O-GlcNAc modulation of nuclear pore complexes orchestrates mRNA export efficiency.

Efficient gene expression depends on the tightly regulated export of messenger RNA (mRNA) through nuclear pore complexes (NPCs), which are densely modified by O-linked N-acetylglucosamine (O-GlcNAc). Although dysregulated O-GlcNAcylation has been linked to a variety of human diseases, the precise distribution of O-GlcNAc within the NPC and its effects on mRNA export remain poorly understood.
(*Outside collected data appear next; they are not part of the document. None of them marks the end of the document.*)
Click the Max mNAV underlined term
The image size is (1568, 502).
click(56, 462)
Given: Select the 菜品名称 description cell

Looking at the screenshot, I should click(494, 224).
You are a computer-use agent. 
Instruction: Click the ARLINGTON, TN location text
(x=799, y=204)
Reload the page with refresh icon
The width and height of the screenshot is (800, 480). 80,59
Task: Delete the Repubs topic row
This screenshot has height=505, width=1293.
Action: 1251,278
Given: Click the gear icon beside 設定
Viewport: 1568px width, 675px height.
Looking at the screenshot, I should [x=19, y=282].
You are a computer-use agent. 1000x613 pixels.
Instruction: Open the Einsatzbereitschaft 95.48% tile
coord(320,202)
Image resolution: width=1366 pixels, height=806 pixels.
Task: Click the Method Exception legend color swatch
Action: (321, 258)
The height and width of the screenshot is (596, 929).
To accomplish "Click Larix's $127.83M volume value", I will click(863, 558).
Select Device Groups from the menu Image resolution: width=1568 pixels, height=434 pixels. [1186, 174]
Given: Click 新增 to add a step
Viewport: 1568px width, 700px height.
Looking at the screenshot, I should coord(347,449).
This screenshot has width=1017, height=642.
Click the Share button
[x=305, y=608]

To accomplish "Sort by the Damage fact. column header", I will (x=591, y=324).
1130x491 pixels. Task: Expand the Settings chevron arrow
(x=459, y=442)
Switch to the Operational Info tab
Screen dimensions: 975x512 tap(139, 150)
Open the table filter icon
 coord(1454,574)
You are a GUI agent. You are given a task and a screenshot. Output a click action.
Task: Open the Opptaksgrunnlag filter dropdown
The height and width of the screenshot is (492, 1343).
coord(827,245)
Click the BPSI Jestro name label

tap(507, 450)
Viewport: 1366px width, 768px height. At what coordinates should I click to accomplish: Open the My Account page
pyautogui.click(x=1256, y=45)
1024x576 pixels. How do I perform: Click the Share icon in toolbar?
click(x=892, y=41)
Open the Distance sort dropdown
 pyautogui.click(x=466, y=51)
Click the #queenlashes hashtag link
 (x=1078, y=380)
Here, we combined single-point edge-excitation subdiffraction (SPEED) microscopy with stochastic optical reconstruction microscopy (STORM) to map the nanometer-scale distribution of an O-GlcNAc analog (GlcNAz) within NPCs and to quantify the export kinetics of mRNA-protein complexes (mRNPs) under both normal and perturbed O-GlcNAcylation conditions. Under basal conditions, GlcNAz is predominantly localized around the central channel of the NPC. However, both hypo- and hyper-O-GlcNAcylation cause GlcNAz to redistribute toward the nuclear and cytoplasmic peripheries. This shift is paralleled by changes in mRNP localization and altered distributions of key, highly O-GlcNAcylated, phenylalanine-glycine nucleoporins. These architectural rearrangements are accompanied by functional consequences: Elevated O-GlcNAcylation nearly doubles mRNA export efficiency (~61%), while reduced O-GlcNAcylation lowers it to ~16%, along with reduced NPC engagement. The transport receptor TAP exhibits analogous efficiency changes, reinforcing the role of O-GlcNAcylation as a key regulator of nucleocytoplasmic transport. Together, these results suggest that O-GlcNAcylation modulates NPC architecture and transport dynamics to fine-tune mRNA export, and indicate that targeted modulation of NPC O-GlcNAc levels may offer a promising strategy for addressing diseases associated with nuclear transport dysfunction.